**Exercise instructions**
1. Quote the piece on softness and strength from "Where do you" up to and including "a rare gift.".
2. According to the piece on softness and strength, why is softness not for the weak of heart?
3. Proceed with the piece on softness and strength from where it stops.

There are so many people who believe it is one or the other, softness or strength, when the truth is there is so much strength in being soft. The ability to go through life without turning cold is tough, and it takes a lot of courage.

Can you forgive those who hurt you? Can you keep seeing the good in people even when they fall short? These are not easy things to continue doing. Softness, as it turns out, isn’t for the weak of heart. It’s for the brave.

Where do you think softness thrives in the workplace?

Images via Camila Gutierrez



  1. I absolutely love this article. I am the sensitive soul of my family and most often described as the giver. It feels weak when described by others but your article gave me this overwhelming feeling to be fine with just the way I am, for it is a rare gift.

  2. I have a very soft heart but can be as hard as the situation dictates. The trick is simply realizing that having a soft heart does not mean that you should take crap from anyone.

    I kind of live by the creed Robert Heinlein once put forth: “I am an old fashioned gentleman which means I can be a revolving son of a ***** if it suits me”. If you need my help, you’ve got it. If you try to hurt me or someone else that I care about, there’s a good chance that it will result in my doing my level best to make you regret that decision.

  3. It’s a brave thing to let yourself be vulnerable and get passionate about everything you do, whether personal or in the workplace. To me, it’s the only way to live a fulfilling life, to feel all there is to feel about everything, and that’s something only a “soft” person could do. Working in a male-dominating field, I have really grown to appreciate that in my work.

  4. God loves soft and delicate things. True love in the most delicate thing in the world.

    Paraphrased from Upasni Maharaj – a spiritual master who lived in India in the late 19th and early 20th century.

    -V. Jill Davis

  5. Yes to everything in this piece.
    As a therapist, I work in an industry where softness can be highly valued when it comes to clients, but devalued when it comes to non-therapist type things like business management and marketing. It can be tiring to put up that “aggressive” front on the business side of things when I got into the field BECAUSE of my soft heart. I think it is such a shame that “caring too much” is even a thing. Caring and kindness should be the things.

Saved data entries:

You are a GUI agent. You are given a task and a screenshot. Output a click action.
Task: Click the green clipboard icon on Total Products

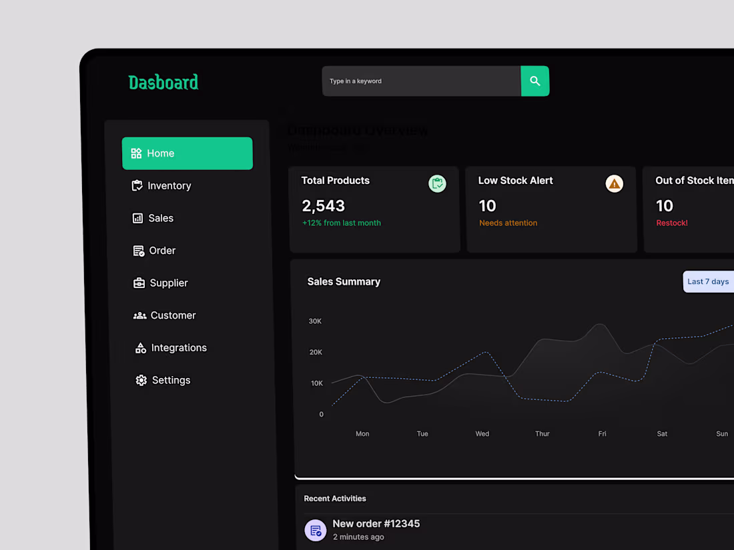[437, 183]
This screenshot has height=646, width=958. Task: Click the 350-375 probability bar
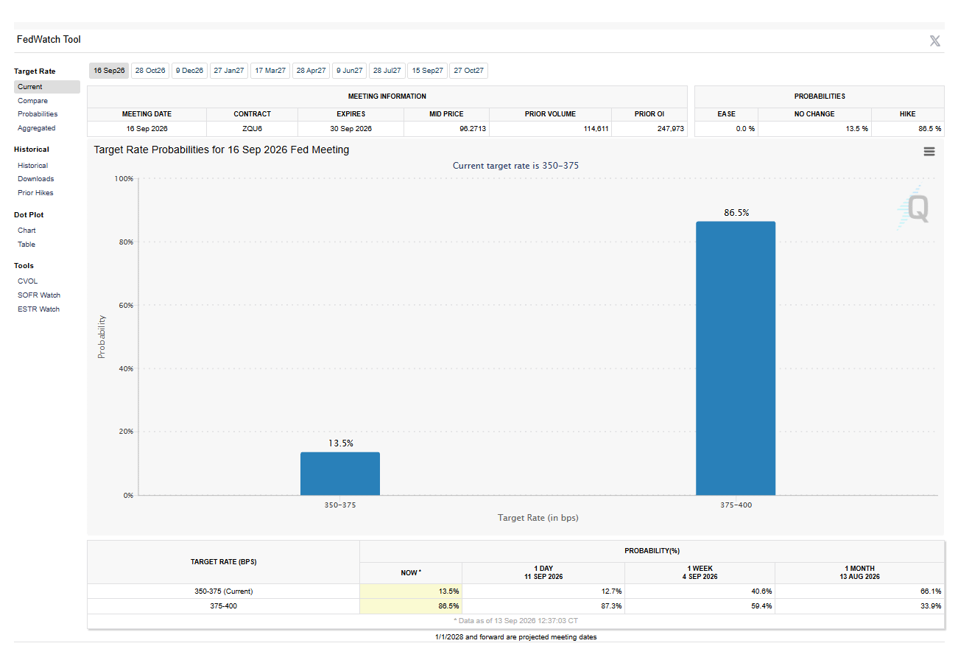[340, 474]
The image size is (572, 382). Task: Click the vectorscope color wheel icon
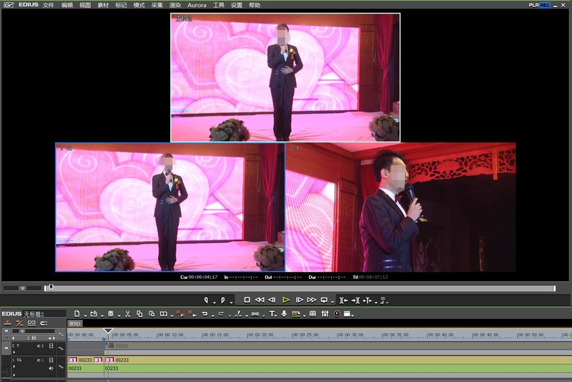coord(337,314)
* * *
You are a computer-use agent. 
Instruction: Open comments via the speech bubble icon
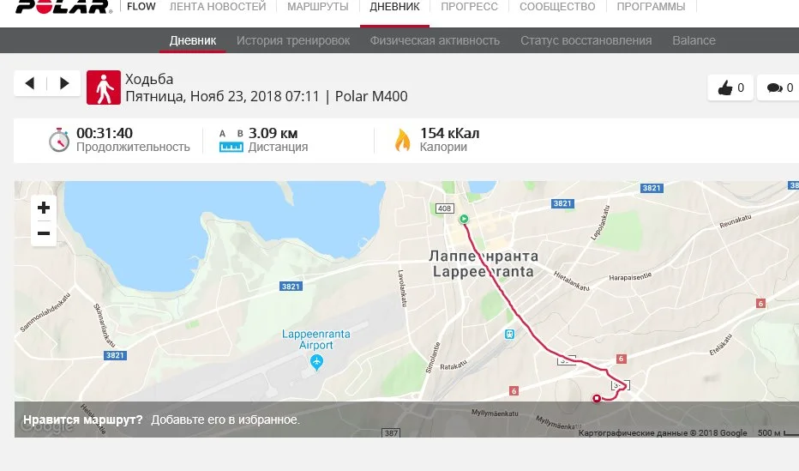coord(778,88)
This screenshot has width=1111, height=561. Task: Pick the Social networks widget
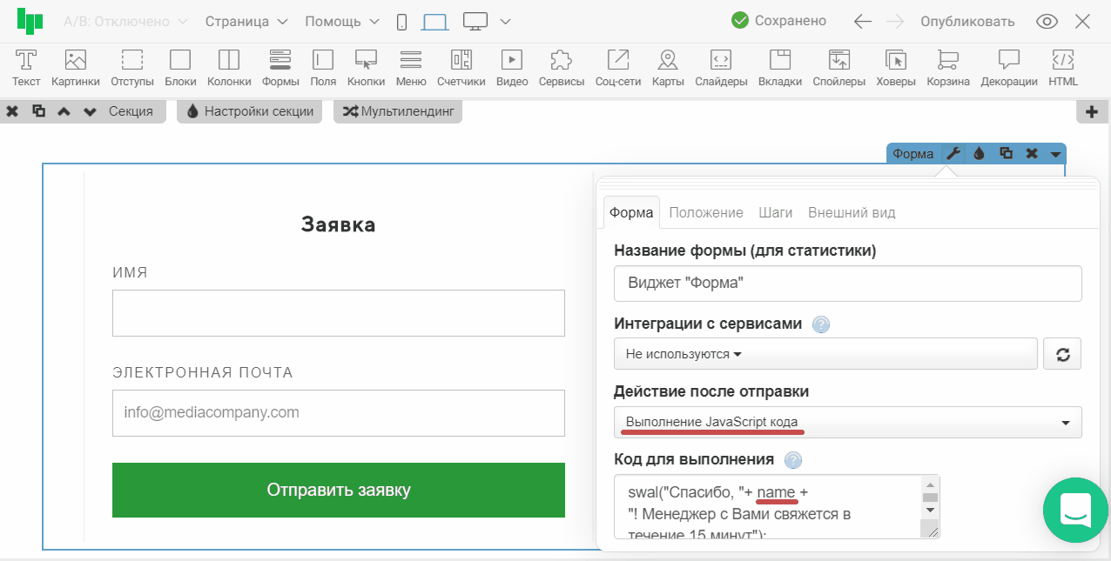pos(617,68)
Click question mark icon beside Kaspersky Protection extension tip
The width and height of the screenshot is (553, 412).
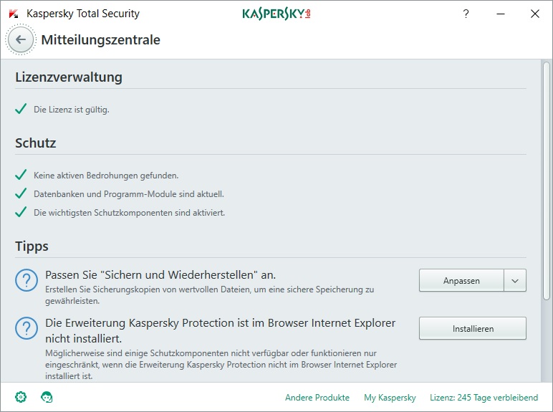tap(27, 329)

**Task-by-task outputs**
1.
Where do you think softness thrives in the workplace?

Images via Camila Gutierrez



  1. I absolutely love this article. I am the sensitive soul of my family and most often described as the giver. It feels weak when described by others but your article gave me this overwhelming feeling to be fine with just the way I am, for it is a rare gift.

2. Going through life without turning cold is tough and takes a lot of courage. Forgiving those who hurt you and continuing to see the good in people even when they fall short are not easy things to keep doing, so softness is for the brave.

3.
  6. Excellent read! I think business today need to reevaluate their business models and remember what it’s all about…taking care of the people you work with. I believe you can now see a trend in successful companies that are thoughtfully incorporating the needs of their employees into their company standards.

  7. From two different bosses at two jobs I worked, both gave me the feedback “you need to be more aggressive.” Identifying as a very soft nature-person, this initially hurt a ton. My current boss elaborated on the definition a bit more saying that I needed to assert myself a bit more in following up on various projects. I tend to wait for things to happen or think “I might be bothering this person too much.” Aggression does not have to sacrifice a business relationship, but when used well can demonstrate your commitment to a project and overall your dependability as an employee.

    It’s been a struggle to balance for sure, but one book I found extremely helpful was Selena Rezvani’s “Pushback.” Understanding the way the people you work with work (that might take a second to read correctly) is also critical. I am an engineer in a very middle aged to older men demographic, and no offense because I love them all dearly, but men forget and NEED the constant pushback and aggression in order to get stuff done.

    Thanks for sharing and instigating this conversation!

  8. Such a great post. This is a very important message that I hope can be taken to heart not only by those who relate to it, but by those people who make others feel bad for having a soft heart. It’s nice to hear the story about your internship boss and I certainly hope that there are many others like him out there.


  9. I truly appreciate you writing this. I’m an extremely passionate professional, but I have dealt with this perspective of softness being a sign of weakness over and over in my career. I NEEDED to hear this. Thank you so much for highlighting the beauty of a soft heart.